— Extract —
★ ★ ★ ★ ★
Blogging 101 – Day 11 Make a Prompt Personal

Today’s assignment is to make a prompt personal. The prompt:

Two plus two equals four: yes or no?

I started blogging two years ago. I have four blogs. That’s a two and a four but not much of a story there. The common thread that runs through all of my blogs is my passion for discovering family history and preserving it so that future generations will have an easy starting point when they’re ready to discover their roots.

Two plus two equals four – to be sure
But after four there’s so much more.

When Nicola Nunziato Sabio Giorgio and Filomena Pace began their life together in the small fishing village of San Vito Chietino in the province of Chieti on the eastern coast of Italy in the late-1850s they probably never imagined that four of their sons (Ciro, Adriano, Pasquale and Romualdo – the only four to reach adulthood) would leave Italy for America. But you can read about what they never imagined.

They probably never imagined that their daughters, who married and remained in Italy, would have great grandchildren who would one day be in contact with their sons’ descendants in America.

My husband grew up without knowing anything about his Italian heritage. The only grandparent my husband knew was his father’s mother – Eleanor Clark. She never talked about her first husband; they divorced when Rick’s father, the oldest of three boys, was about nine years old. But she wore the ring that Fred George gave her until the day she died. Rick remembers the ring.

Rick was 20 before his father mentioned that his  own father “might” be Italian. Rick’s mother might have been able to provide some information if she hadn’t left her four children when Rick was only six and Robin, the youngest, was four. So Bea wasn’t much help except to offer another equation.

One plus one equals four (Fred and Bea = Susan, Lynn, Rick and Robin) minus one (Bea) equals five – and so many questions.

Considering that Dad grew up without a father – or perhaps because of it – he did an amazing job raising his four children without a wife.

Despite Rick’s best efforts to get as much information as he could from his father about his family, Dad didn’t remember much. He had a few hazy memories of visiting his father’s family – especially his uncles. He thinks they were named – Gene, Joe, Hubert, Victor. He remembers his Dad had a pharmacy in Midland, Pennsylvania. He thinks that’s when things weren’t going so well for his mother and father – they fought a lot. They were both very stubborn. He remembers eating gnocchi at his grandmother’s house – it was the best gnocchi he ever had.
★ ★ ★ ★ ★
— Prompt 1 —
Answer these questions about the blog post:
(a) In which village did Nicola Nunziato Sabio Giorgio and Filomena Pace begin their life together?
(b) Who was the only grandparent the author's husband knew?
(c) In what town did Dad remember his father having a pharmacy?
— Prompt 2 —
Edit the part of the blog post starting with "Two plus two equals four –" and going on through "descendants in America.", replacing "fishing village" with "seaside town".
The listing after the blog post is separate material with no connection to it.

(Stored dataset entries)
★ ★ ★ ★ ★
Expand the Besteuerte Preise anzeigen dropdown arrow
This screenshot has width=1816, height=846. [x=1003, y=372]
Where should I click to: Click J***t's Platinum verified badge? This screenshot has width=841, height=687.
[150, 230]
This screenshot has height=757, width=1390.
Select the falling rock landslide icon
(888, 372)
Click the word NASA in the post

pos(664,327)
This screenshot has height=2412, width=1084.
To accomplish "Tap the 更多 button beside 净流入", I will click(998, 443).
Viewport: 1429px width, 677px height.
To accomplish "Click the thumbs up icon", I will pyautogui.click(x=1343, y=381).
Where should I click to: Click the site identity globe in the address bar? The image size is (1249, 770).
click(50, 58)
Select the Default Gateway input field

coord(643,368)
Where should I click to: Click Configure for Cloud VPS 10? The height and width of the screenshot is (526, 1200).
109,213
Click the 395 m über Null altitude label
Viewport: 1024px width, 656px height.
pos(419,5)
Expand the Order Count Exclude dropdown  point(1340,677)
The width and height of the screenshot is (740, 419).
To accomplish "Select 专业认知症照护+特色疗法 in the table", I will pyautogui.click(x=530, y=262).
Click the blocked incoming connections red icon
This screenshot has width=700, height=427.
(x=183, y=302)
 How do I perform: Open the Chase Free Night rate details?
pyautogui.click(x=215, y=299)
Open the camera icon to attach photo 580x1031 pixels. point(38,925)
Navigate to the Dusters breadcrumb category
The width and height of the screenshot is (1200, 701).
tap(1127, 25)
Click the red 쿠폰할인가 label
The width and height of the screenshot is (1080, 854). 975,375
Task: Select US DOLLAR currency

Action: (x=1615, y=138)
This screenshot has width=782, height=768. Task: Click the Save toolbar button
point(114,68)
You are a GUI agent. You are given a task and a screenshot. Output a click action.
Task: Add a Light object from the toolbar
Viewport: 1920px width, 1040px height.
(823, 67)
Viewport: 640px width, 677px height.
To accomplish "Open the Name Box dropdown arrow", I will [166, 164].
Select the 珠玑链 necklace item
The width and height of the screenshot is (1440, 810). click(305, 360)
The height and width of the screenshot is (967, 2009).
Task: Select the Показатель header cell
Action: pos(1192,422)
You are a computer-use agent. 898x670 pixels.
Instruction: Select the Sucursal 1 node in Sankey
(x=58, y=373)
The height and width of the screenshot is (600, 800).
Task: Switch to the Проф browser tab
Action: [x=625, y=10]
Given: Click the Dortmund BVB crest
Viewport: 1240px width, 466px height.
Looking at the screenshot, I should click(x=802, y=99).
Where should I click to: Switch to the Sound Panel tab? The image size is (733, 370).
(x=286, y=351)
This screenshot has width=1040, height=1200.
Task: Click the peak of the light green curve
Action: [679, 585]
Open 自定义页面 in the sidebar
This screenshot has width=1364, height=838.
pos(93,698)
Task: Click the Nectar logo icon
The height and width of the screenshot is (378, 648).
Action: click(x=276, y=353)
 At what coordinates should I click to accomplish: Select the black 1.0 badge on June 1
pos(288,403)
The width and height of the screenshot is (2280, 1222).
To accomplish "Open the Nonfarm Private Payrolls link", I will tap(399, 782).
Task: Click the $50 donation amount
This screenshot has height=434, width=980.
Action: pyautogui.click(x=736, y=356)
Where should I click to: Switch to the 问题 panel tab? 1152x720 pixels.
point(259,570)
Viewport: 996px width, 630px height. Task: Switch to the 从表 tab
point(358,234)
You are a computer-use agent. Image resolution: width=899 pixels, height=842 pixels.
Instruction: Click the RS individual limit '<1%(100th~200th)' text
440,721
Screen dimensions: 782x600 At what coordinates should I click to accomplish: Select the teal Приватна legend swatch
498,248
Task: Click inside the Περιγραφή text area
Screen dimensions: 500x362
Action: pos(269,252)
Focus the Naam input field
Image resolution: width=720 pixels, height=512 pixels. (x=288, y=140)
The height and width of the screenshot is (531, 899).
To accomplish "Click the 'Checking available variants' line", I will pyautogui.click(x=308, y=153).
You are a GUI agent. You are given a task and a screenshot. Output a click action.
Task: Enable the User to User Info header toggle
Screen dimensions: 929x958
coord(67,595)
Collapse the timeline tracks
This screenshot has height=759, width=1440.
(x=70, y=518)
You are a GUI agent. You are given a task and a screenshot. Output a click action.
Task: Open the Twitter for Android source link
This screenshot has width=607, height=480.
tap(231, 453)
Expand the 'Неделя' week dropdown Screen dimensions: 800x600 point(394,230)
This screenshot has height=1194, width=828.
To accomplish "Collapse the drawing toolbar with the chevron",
★ ★ ★ ★ ★
— Exercise response 1 —
(a) San Vito Chietino
(b) His father's mother, Eleanor Clark
(c) Midland, Pennsylvania

— Exercise response 2 —
Two plus two equals four – to be sure
But after four there’s so much more.

When Nicola Nunziato Sabio Giorgio and Filomena Pace began their life together in the small seaside town of San Vito Chietino in the province of Chieti on the eastern coast of Italy in the late-1850s they probably never imagined that four of their sons (Ciro, Adriano, Pasquale and Romualdo – the only four to reach adulthood) would leave Italy for America. But you can read about what they never imagined.

They probably never imagined that their daughters, who married and remained in Italy, would have great grandchildren who would one day be in contact with their sons’ descendants in America.